To be set free

A Christian Science perspective.

Almost coincidentally, Wednesday's news that two American women who had been held hostage in North Korea were released came with word that three American hikers were detained for entering Iran illegally ("Detained hikers stir memories of Iran hostage crisis," The Christian Science Monitor, Aug. 3).

I wanted to help in both of these hostage situations, and the way I knew how was through prayer. The ongoing demand for an end to illegal imprisonment brought me both a renewed conviction that 1. Freedom is the natural state of each of us as God's creation, and 2. This freedom is primarily mental. While it's sometimes challenging to keep possession of one's thoughts, especially when physically imprisoned, it is essential that this control not be surrendered. Prayers for those wrongly incarcerated, and even for those serving rightful prison sentences, may well support the right of each individual to do his or her own thinking.

The Bible records these words of Jesus: "Ye shall know the truth, and the truth shall make you free" (John 8:32).
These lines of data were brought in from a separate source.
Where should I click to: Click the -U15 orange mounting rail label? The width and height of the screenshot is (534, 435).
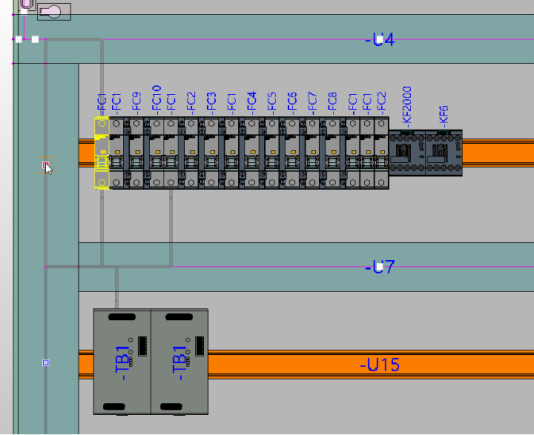[x=380, y=365]
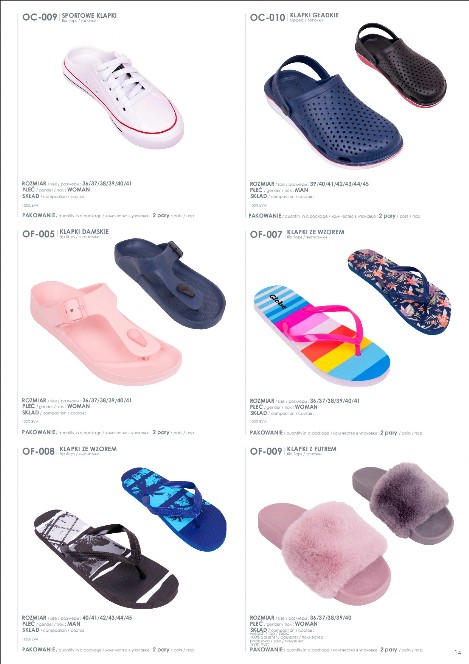Screen dimensions: 469x664
Task: Click product code OF-009
Action: tap(266, 451)
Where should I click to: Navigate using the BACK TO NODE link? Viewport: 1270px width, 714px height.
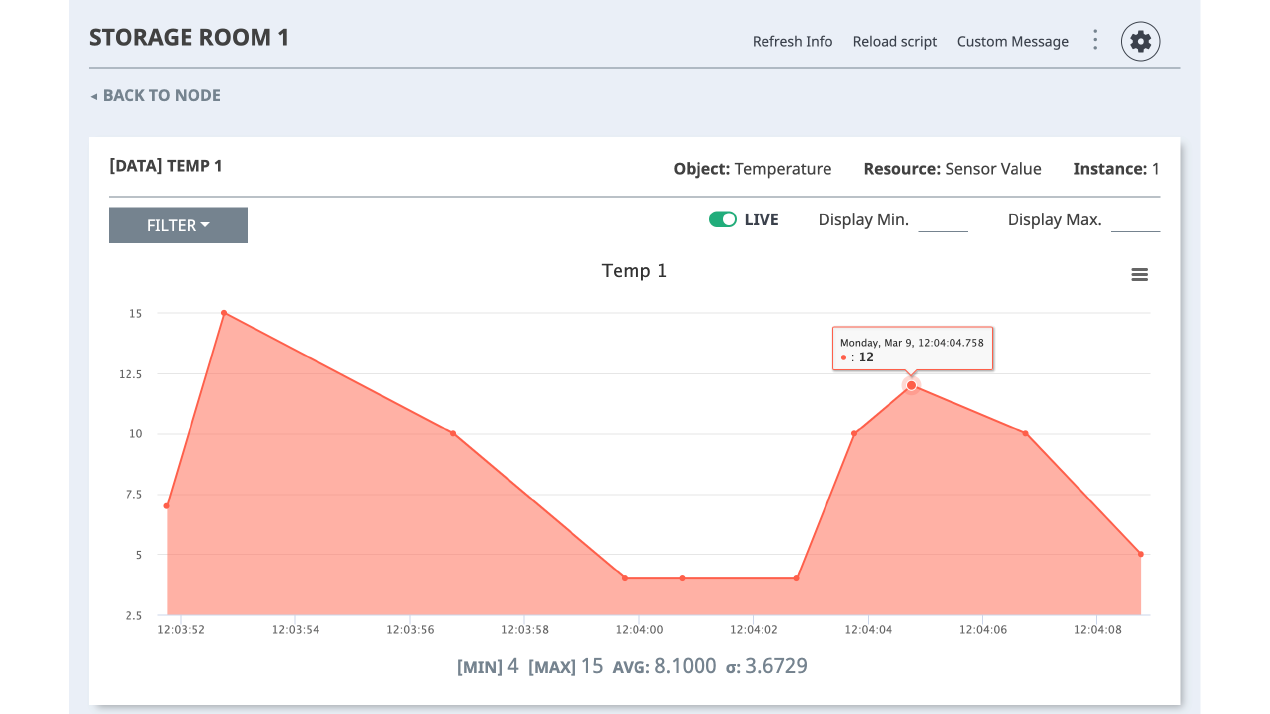[160, 95]
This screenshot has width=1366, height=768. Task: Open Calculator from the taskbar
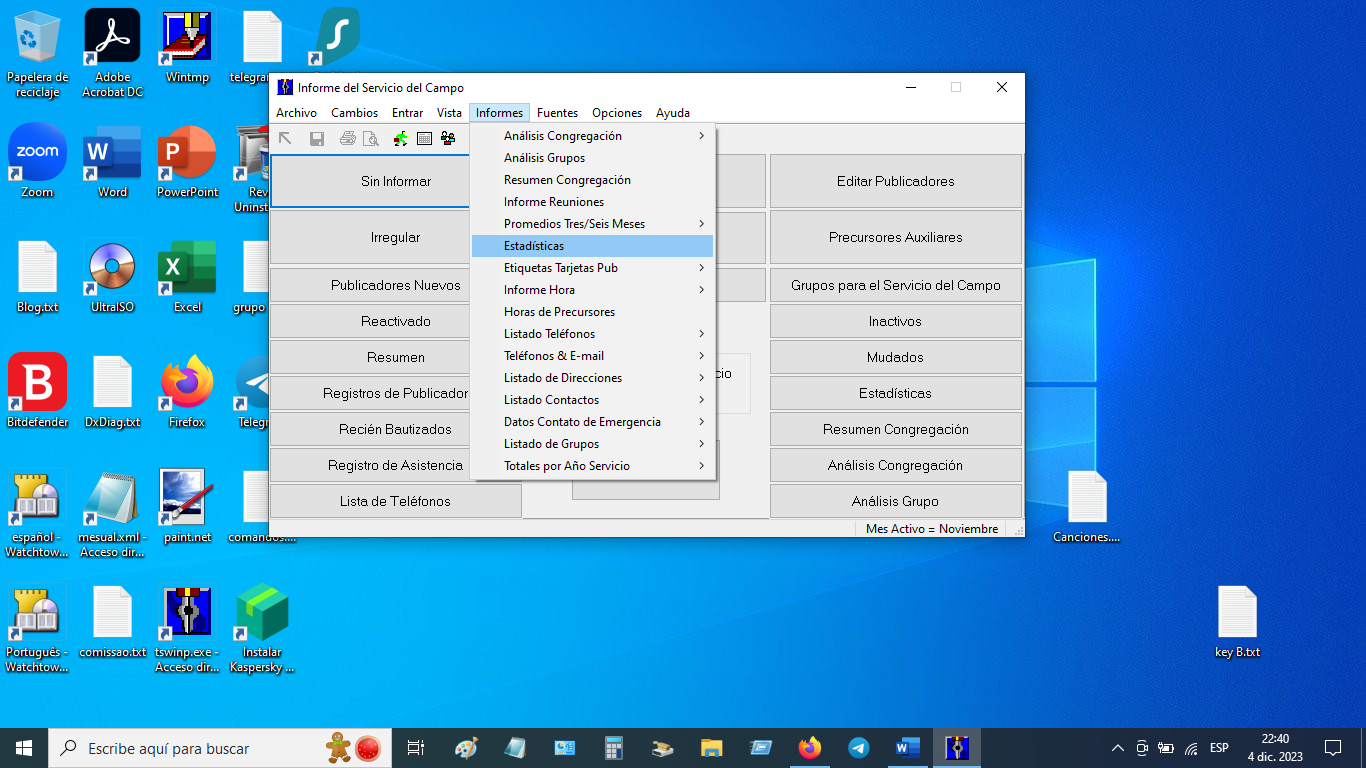pyautogui.click(x=614, y=747)
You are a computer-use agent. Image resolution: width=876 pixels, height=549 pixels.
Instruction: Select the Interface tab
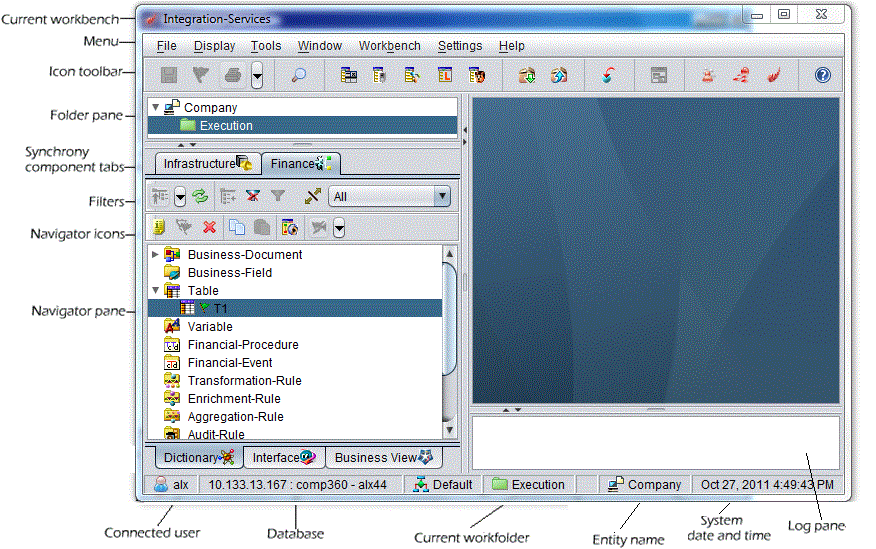(284, 458)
To many Bible readers, this statement is an assurance that we need never entertain limiting thoughts of any kind. We can always look beyond mere human thinking and find the spiritual truth that frees thought from accepting anyone's enslavement as legitimate. It is man's and woman's nature and destiny to be free from all imprisoning thoughts. This naturally includes freedom from illnesses, as well as other forms of imprisonment.
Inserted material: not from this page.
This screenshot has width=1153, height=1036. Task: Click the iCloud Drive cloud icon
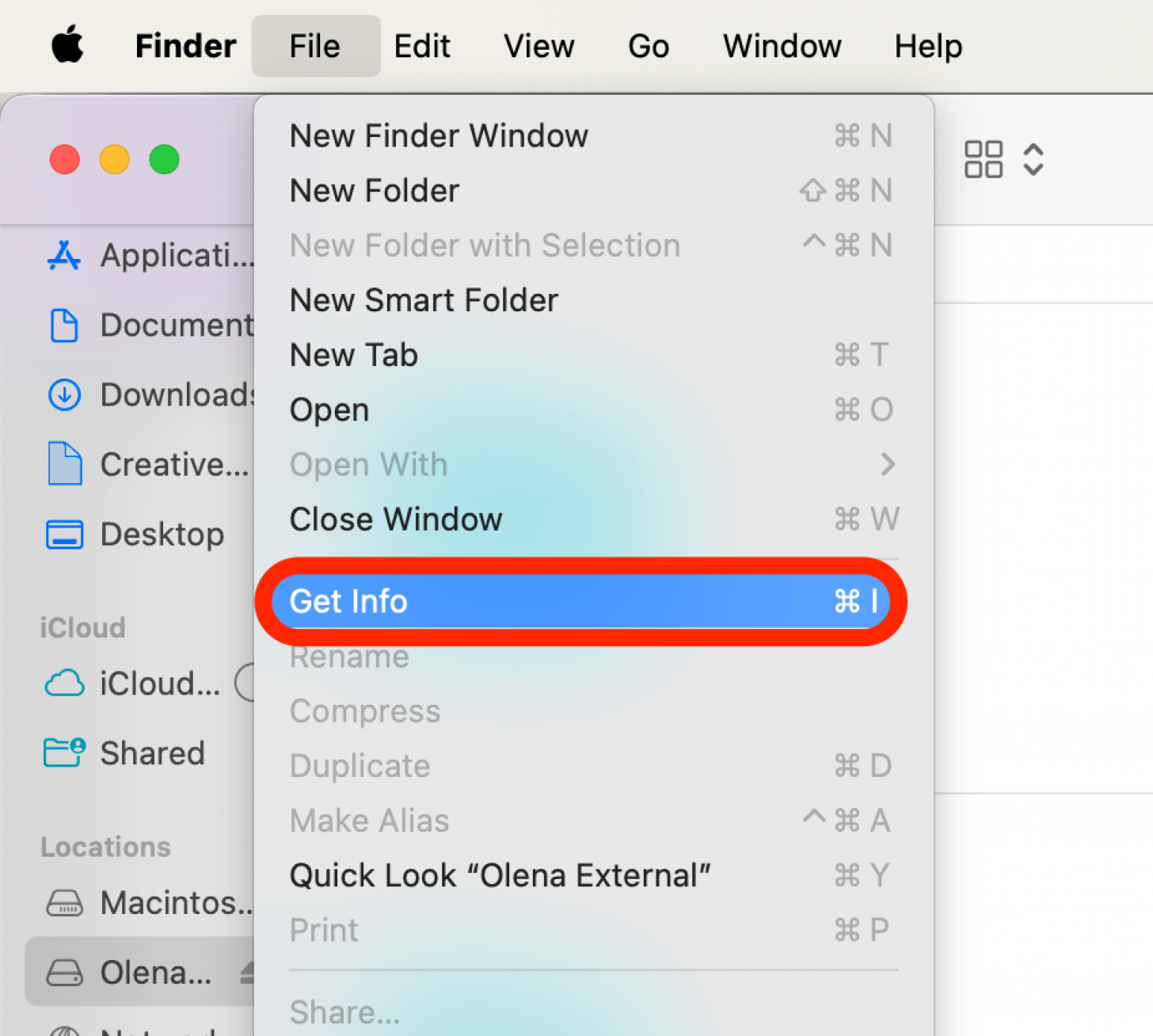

"Science and Health with Key to the Scriptures," written by Mary Baker Eddy, includes many testimonies of freedom gained from imprisoning thoughts and diseases. One testimony states that the medical verdict was that the testifier would become completely helpless. She wrote, "At that time a copy of 'Science and Health with Key to the Scriptures' by Mrs. Eddy was loaned me. I read it more from curiosity than with the thought of any physical benefit. As the truth was unfolded to me, I realized that the mental condition was what needed correcting, and that the Spirit of truth which inspired this book was my physician. My healing is complete, and the liberation in thought is manifest in a life of active usefulness rather than the bondage of helpless invalidism and suffering" (p. 601).
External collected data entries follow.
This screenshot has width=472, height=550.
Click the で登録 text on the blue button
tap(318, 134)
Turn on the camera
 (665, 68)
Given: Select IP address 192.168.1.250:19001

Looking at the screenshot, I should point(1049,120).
Whatever holds us in mental bondage will yield to the spiritual truth we entertain and apply specifically. Holding to truthful thoughts demands self-discipline. It does not allow for daydreaming or indulging vindictive or negative thinking. We can expect rightful thinking to be an element of what eventually frees us from all kinds of bondage. Finding freedom from fear and false beliefs in our own lives, we become part of that great force for good that brings freedom to all humankind.

The Truth that makes free is not static. It is always unfolding to meet the specific needs of the hour. At the time of this writing, the hikers are still imprisoned in Iran. As each one of us who is praying for their freedom examines his or her own thought, healing messages will come individually, and perhaps in fresh terms.

While gaining freedom from all that would enslave us is a daily, even an hourly, opportunity, we can rejoice in each step of freedom, large or small. We can be assured that our prayerfully achieved freedom does not trespass on another but provides an atmosphere where liberty is secure. Right now we can accept the spiritual fact that there is no thinking or action that can imprison those hikers. On behalf of the world, we have the spiritual ability to refuse to entertain any imprisoning thought. We can always know that the truth that makes us free in the first place, sets us free from whatever circumstance may have entangled us or others in mental or physical bonds.